Según las investigaciones periodísticas publicadas, el sitio destruido por los explosivos era una finca dedicada a la producción de ganado y leche. Mientras el gobierno ecuatoriano y funcionarios estadounidenses describieron el objetivo como parte de una red ilícita y criminal vinculada al entrenamiento de narcotraficantes, los residentes locales y propietarios del terreno aseguran que se trataba de una propiedad productiva sin vínculos con actividades ilegales.

La abogada Lina Maria Espinosa denunció graves violaciones a los derechos humanos previas al ataque aéreo. De acuerdo con su testimonio, varios de sus clientes, trabajadores de la finca, fueron sometidos a torturas que incluyeron ahogamiento y toques eléctricos por parte de efectivos militares antes de ser liberados o detenidos. Estas acusaciones contrastan con la descripción de una operación quirúrgica contra el crimen organizado ofrecida por los mandos castrenses.

En el ámbito político-militar, el general Joseph M. Humire declaró ante el Comité de Servicios Armados que los ataques contra cárteles en América Latina son “sólo el comienzo”, anunciando bajo el nombre de “Operación Exterminación Total” una escalada en las acciones bélicas. Por su parte, Francis Donovan señaló que aunque los ataques a embarcaciones “no eran la respuesta”, se plantea expandir la campaña para combatir a estas organizaciones, contexto en el que se enmarca el incidente en la frontera norte.

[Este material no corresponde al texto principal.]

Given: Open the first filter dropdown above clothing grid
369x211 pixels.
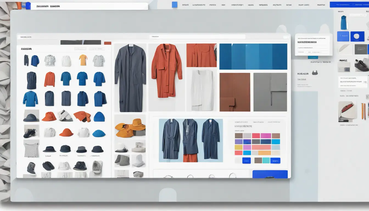Looking at the screenshot, I should tap(80, 49).
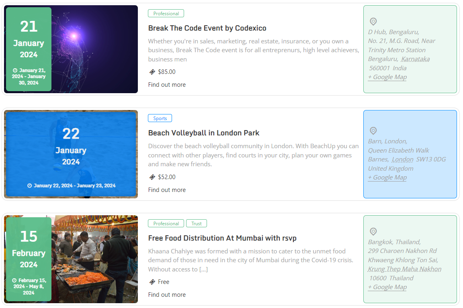This screenshot has height=308, width=463.
Task: Select the Sports category tag
Action: click(x=160, y=118)
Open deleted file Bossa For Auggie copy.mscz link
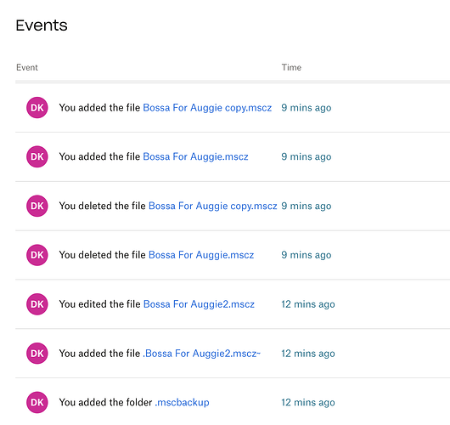The height and width of the screenshot is (425, 450). (x=212, y=206)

Las versiones contradictorias han puesto en duda la precisión de la inteligencia utilizada para el ataque. Mientras el presidente de Ecuador, Daniel Noboa, defendió la acción como un golpe necesario a la infraestructura criminal, los reportes de prensa internacional y las denuncias de organizaciones de derechos humanos apuntan a un error de identificación del objetivo que resultó en la destrucción de bienes civiles y agresiones a la población local.

Hasta el momento, no se ha emitido una rectificación oficial por parte del Pentágono o del gobierno de Quito respecto a la naturaleza civil de la finca afectada. El caso permanece bajo escrutinio mientras se profundiza en las circunstancias del operativo y se verifican las alegaciones de maltrato hacia los trabajadores agrícolas involucrados.